What is a strength of yours that is also a weakness?
My buddy asked me that last year and it led to a wild conversation. My answer?
“I obsess over the things I’m interested in.”
I’ve never dabbled. If I’m going to learn a new skill or embark on a new project, I commit to it 100%. Whether it’s a career path like building a coaching business or a personal hobby like chess or jiujitsu. If it stops being interesting to me, I quit and move on to something else.
How is this a strength?
Well, since I’m able to put my head down and stick with something consistently for months, I can learn things pretty quickly. I created a full-time coaching practice in nine months. I got cast as the protagonist in a play after my second audition ever. I became an advanced chess player in less than a year.
None of this is to brag. It’s just to emphasize the impact of commitment and consistency.
But how is this a weakness?
My hyper-obsession can get in the way simply because I get interested in too many things. This leads to suboptimal performance and occasional burnout.
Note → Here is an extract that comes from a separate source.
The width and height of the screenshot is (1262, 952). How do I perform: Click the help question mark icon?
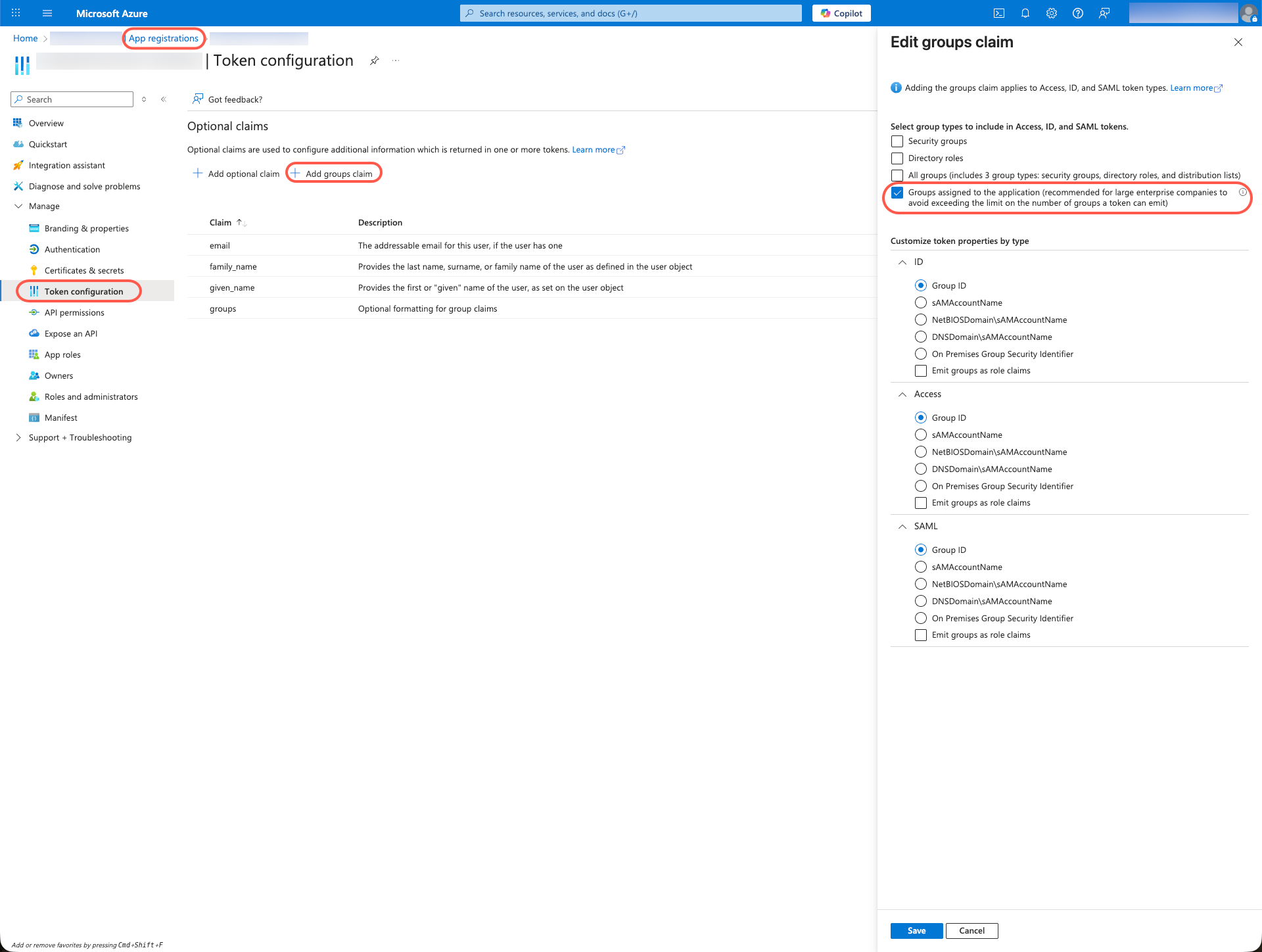[1077, 13]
We can do ten things to the first degree or one thing to the tenth degree. I also love this quote from Chris Williamson:
“You can have anything you want, but you can’t have everything you want.”
That’s a harsh truth for someone who wants a lot of things. But it’s true.
We can’t be an incredible parent and be in perfect shape and start a business from scratch and coach baseball and read tons of books and have a thriving social life and travel all the time and be a great musician and…you get the point.
Everything’s an opportunity cost. Time spent with our children is time not spent working on our side hustle. Time spent on our side hustle is time not spent with our children.
The question is: What are you willing to sacrifice?
Here’s an image to help illustrate this phenomenon—the Four Burners theory.
From jamesclear.com
We have four areas we can add flame to. Friends, family, work, and health.
When we turn up the heat on one, we reduce the heat from the others. And vice versa.
So another way to word the question from earlier is: How much heat do we want to give each burner? They can’t all be at 100%.
That answer should be different for each of us.
For example, I’m a single entrepreneur with no kids. It makes sense that my family burner isn’t as turned up as my friends who have a one-year-old.
Right now, I’m trying to hone three areas of business to provide me financial freedom in the next year:
One-on-one coaching.
Writing—this blog and books.
My podcast/YouTube channel.
That’s a lot. And maneuvering through all of these without burning out can be difficult at times. But that’s the definition of sacrifice.
What am I willing to give up (temporarily) to accomplish my goals?
Tons of family/friend time.
My morning routine.
Connect calls with people.
A year from now, my burners will look completely different.
What do your burners look like? What do you want them to look like?